Postgresql – Numerical data with lots of NULLs: 6NF or document database

Architecturedatabase-designdesign-patterndocument-orientedpostgresql

I have a source of numerical data mostly comprised of sensor readings, physical quantities and flags. Each associated with a datetime.

|  id  |        timetag           |   sensor1   |      sensor2     |  flag1  |  ...  |
--------------------------------------------------------------------------------------
| 943  | 2016-12-08 10:27:00.000  |  1.2323523  |  -23123.5346234  |    0    |  ...  |
| 944  | 2016-12-08 10:27:00.038  |     NULL    |     163.6151345  |    1    |  ...  |
| 945  | 2016-12-08 10:27:02.000  |  1.2477801  |       NULL       |    3    |  ...  |
                                       ...

The data has the following characteristics:

  • There are hundreds of fields, and new unexpected fields may pop up at any time. We need to record those too.
  • For every row, only a small subset (<10%) of the fields are available.
  • Sometimes a field is available but corrupted, i.e. NaN, and we need to record that.
  • Data is written once, updated almost never and read relatively often.
  • We need to do range queries on the data, both on the date and on the actual numbers.
  • We don't want to lose any data.
  • It doesn't need to be a distributed system.

I'm wondering what the best way to store these data would be.

Solution 1: One big table

A single huge table would be a bad idea, because it would be full of NULLS and inconvenient. Moreover, it would be impossible to distinguish between "recorded but NaN" NULLs and "not recorded" NULLs.

Solution 2: 6th normal form

The first solution that comes to mind is to use 6NF, creating one table for each field.

This is clean in theory, but

  1. queries would require many many JOINs at the same time;
  2. new tables would have to be created on the fly when a new field arrives for the first time;
  3. fields that are always paired, like for example longitude and latitude would have to be automatically detected and their tables merged for efficiency;
  4. if at some point one of the columns in a "merged" table (e.g. lon in the lon-lat example above) starts to be obtained independently (without lat), to keep the table in 6NF we would have to detect that and automatically split the table into separate tables.

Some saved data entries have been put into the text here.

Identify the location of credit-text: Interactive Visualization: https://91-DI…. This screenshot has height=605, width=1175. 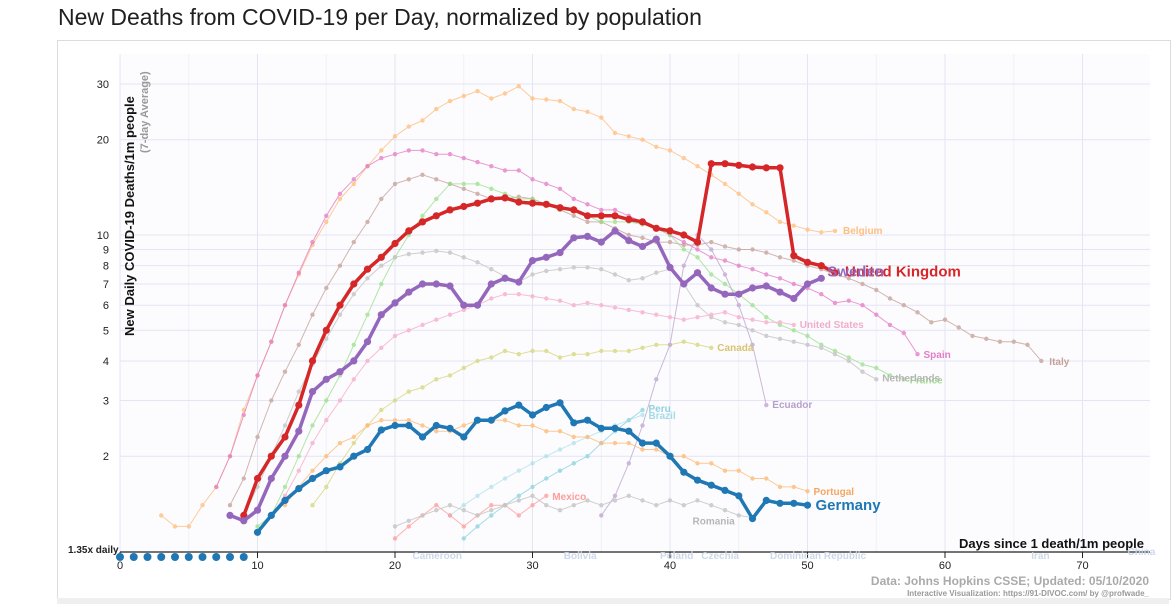
(1028, 594).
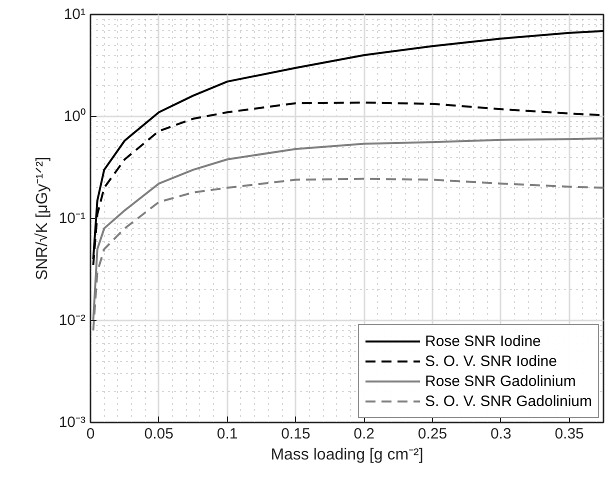  Describe the element at coordinates (508, 401) in the screenshot. I see `legend-label: S. O. V. SNR Gadolinium` at that location.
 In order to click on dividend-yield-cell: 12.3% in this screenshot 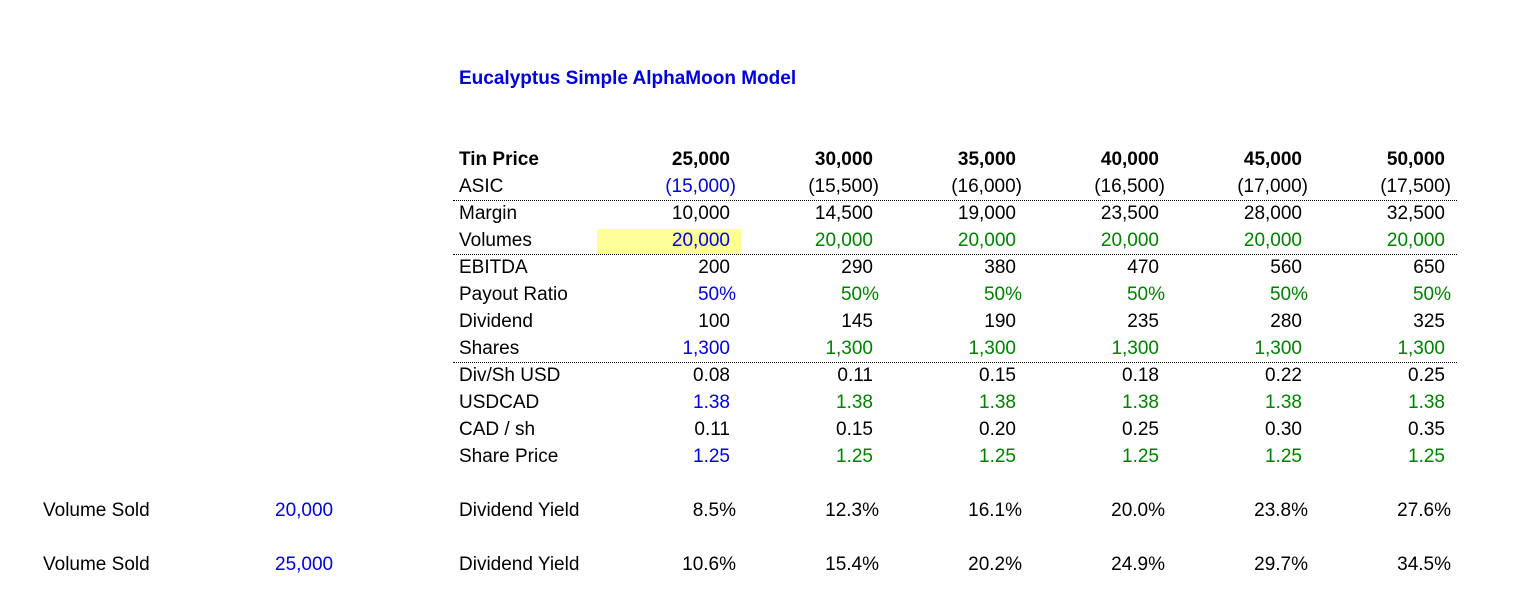, I will do `click(852, 510)`.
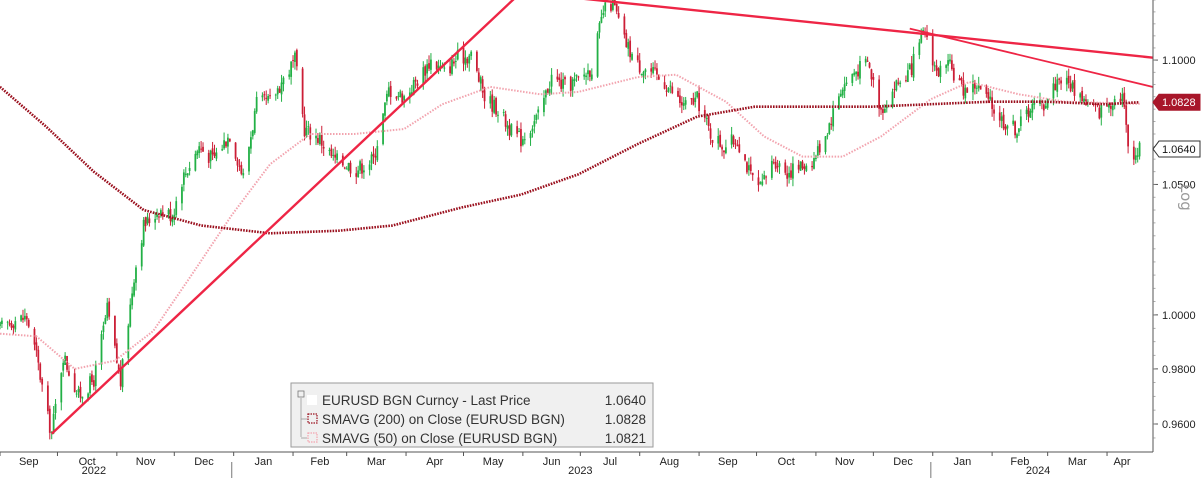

The above makes for a rather complex solution.

Solution 3: Document database

I've been considering PostgreSQL with JSONB to mimic a document database.
This would allow us to only store the data we have in each row, but still have a single table.

However, as detailed in my (unanswered) question on Stack Overflow, JSONB doesn't seem appropriate for the numeric operations we need, like range queries.
On the other hand, NoSQL technologies like MongoDB, in which I have no experience, don't guarantee the consistency we are looking for.

Question

Of the solutions above, which would you favor? Are there any other options I'm missing?

Best Answer

JSONB might be a good option. If the TYPES of your flags and sensors are always the same (let's say they are all floats and ints), you could also use another strategy:

CREATE TABLE tb
    (id           serial primary key, 
     timetag      timestamp default now(),
     sensor_nr    integer,
     sensor_value float,
     flag_nr      integer,
     flag_value   integer
    ) ;

If you have real values for sensors 2 and 1000, you would then do:

INSERT INTO 
    tb 
    (sensor_nr, sensor_value) 
VALUES 
    (2, 123.456), 
    (1000, 0.123) ;

Or, if there are flags:

INSERT INTO 
    tb 
    (sensor_nr, sensor_value, flag_nr, flag_value)
VALUES
    (1000, 123.456, 1000, 0),
    (2, 234.567, 2, 1) ;

The NaN value would be represented by NULL; and the "no reading" would be represented by just the non-existence of the time/sensor_nr row.

If you need frequent range SELECTs of different types, you would index by timetag; and also by sensor_nr and sensor_value... The insert costs would be relatively high, but the SELECTs could be fast.

If the "new unexpected fields that pop at any type" are of different types (i.e.: you have some co-ordinate pairs (float,float) and not just simple floats) this approach won't be flexible enough. In that occasion, probably JSON(B) and the new indices is probably your best alternative; at the cost of losing (some) type safety.